[08:04:17] <dcaro>	 fyi, I'm reimaging cloudcephosd1006, I'll try to upgrade to quincy
[08:26:58] <dcaro>	 hmpf.... partman fails :/
[08:27:08] <dcaro>	 https://www.irccloud.com/pastebin/WfS8zhxG/
[08:27:12] <dcaro>	 that rings a bell
[08:34:11] <taavi>	 o/
[08:34:20] <taavi>	 seems like I've missed some fun while away
[08:34:53] <dcaro>	 yep xd, are you back today?

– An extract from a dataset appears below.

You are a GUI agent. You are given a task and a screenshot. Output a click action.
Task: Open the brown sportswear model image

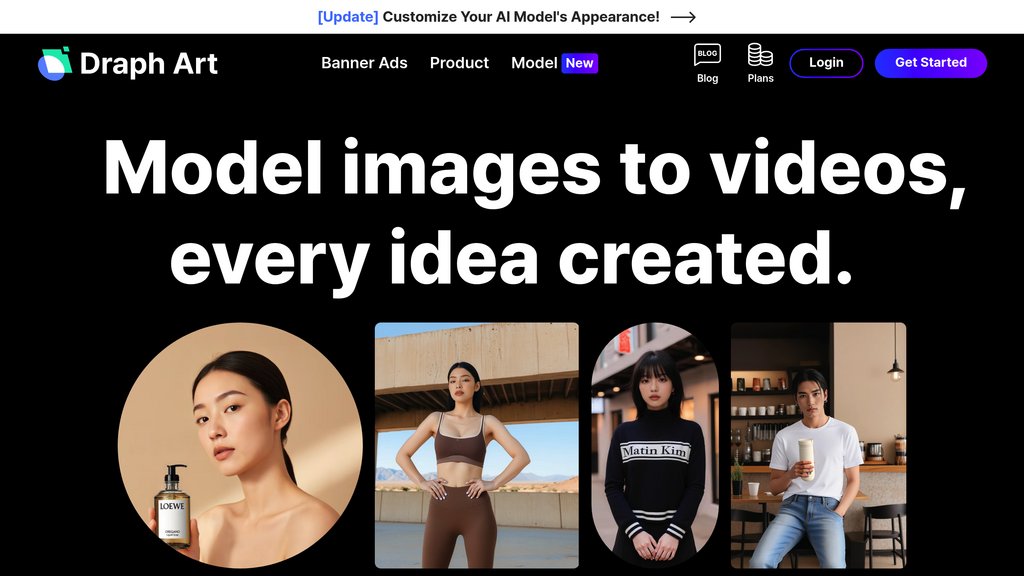(477, 445)
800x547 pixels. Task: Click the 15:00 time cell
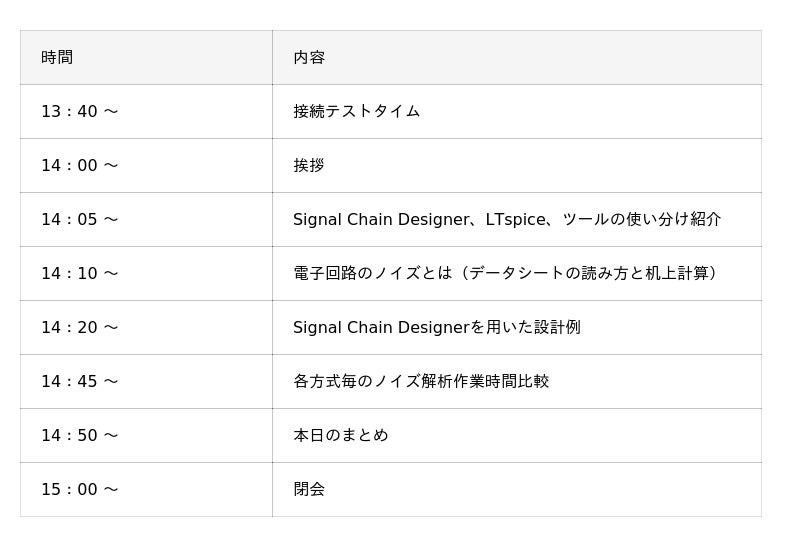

[08:35:44] <taavi>	 mostly yeah
[08:35:54] <dcaro>	 welcome back :)
[08:37:05] <dcaro>	 ceph had another hiccup when upgrading, it seems that ceph quincy + bookworm just starts using memory until everything crashes
[08:38:21] <taavi>	 that sounds not great :D
[08:40:18] <dcaro>	 how was debconf?
[08:42:32] <taavi>	 great overall, although it's a relatively long conference so I got quite exhausted towards the end
[08:44:34] <dhinus>	 welcome back taavi!
[08:44:53] <dhinus>	 dcaro: did clodcephosd1006 behave even worse after last night's reimage?

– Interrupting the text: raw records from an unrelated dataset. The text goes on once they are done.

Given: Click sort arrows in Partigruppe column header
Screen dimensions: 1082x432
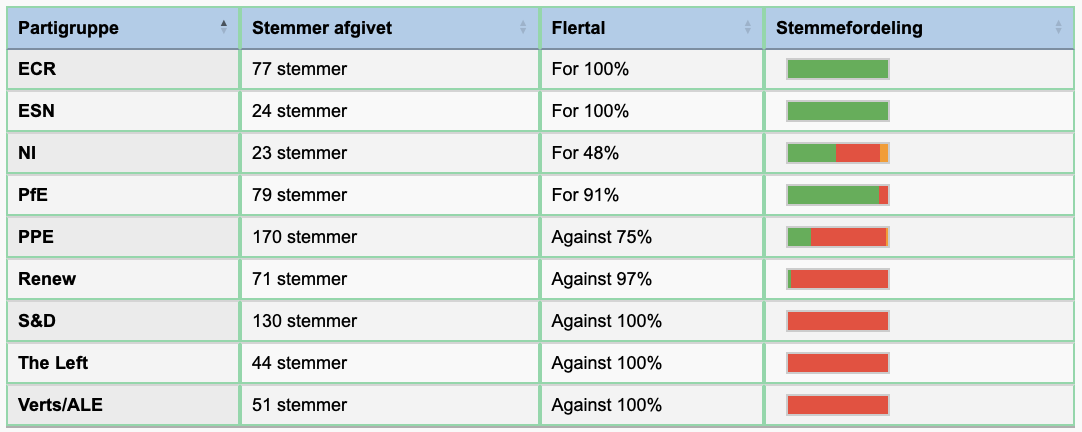Looking at the screenshot, I should click(x=224, y=28).

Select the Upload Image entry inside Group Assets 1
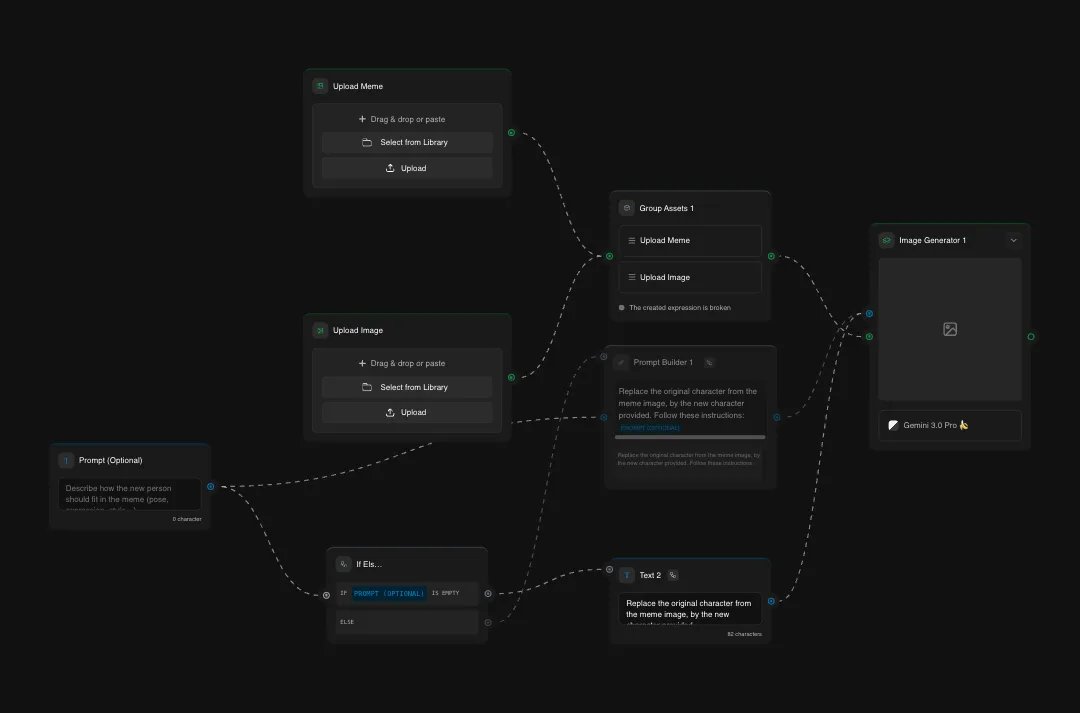690,277
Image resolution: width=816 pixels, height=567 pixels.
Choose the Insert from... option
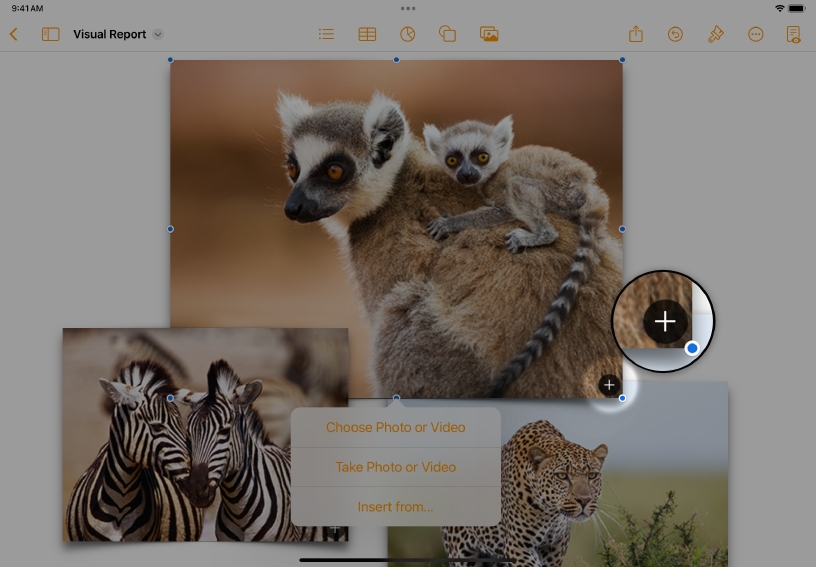click(395, 507)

[08:45:27] <dcaro>	 not worse, but just similar, it actually looked ok disk-usage-wise
[08:45:33] <dcaro>	 but it started using RAM and did not stop
[08:45:44] <dhinus>	 I thought on the previous reimages, it took 1 day or so before crashing
[08:45:52] <dhinus>	 this time it took only a few hours
[08:46:29] <dhinus>	 maybe rebalancing uses more ram?
[08:48:19] <dhinus>	 https://phabricator.wikimedia.org/T399858#11022860
[08:48:44] <dhinus>	 there was an interesting drop around 20:00 UTC
[08:48:51] <dhinus>	 then it spiked again
[08:50:51] <dcaro>	 that might have been me killing things
[08:51:01] <dcaro>	 I took it out of the pool during the night
[08:53:00] <dcaro>	 I had to restart a few of the osds that were taking >10G to let the drain finish before hitting the ram issues
[08:57:34] <dhinus>	 that makes sense
[10:00:32] <dcaro>	 I was able to reimage (with a lot of pain xd), I think the next step is to try to upgrade to quincy on bullseye
[11:38:25] <dcaro>	 fyi. we are moving the cables of a couple ceph nodes and a cloudvirt, I acked the ceph warning alert, should be quick and painless
[11:46:41] <dcaro>	 finished :), there's a couple kernel error tasks I'll close, and the ceph cluster registered a couple slow heartbeats, that will clear in a bit (it retains them for 5m or so)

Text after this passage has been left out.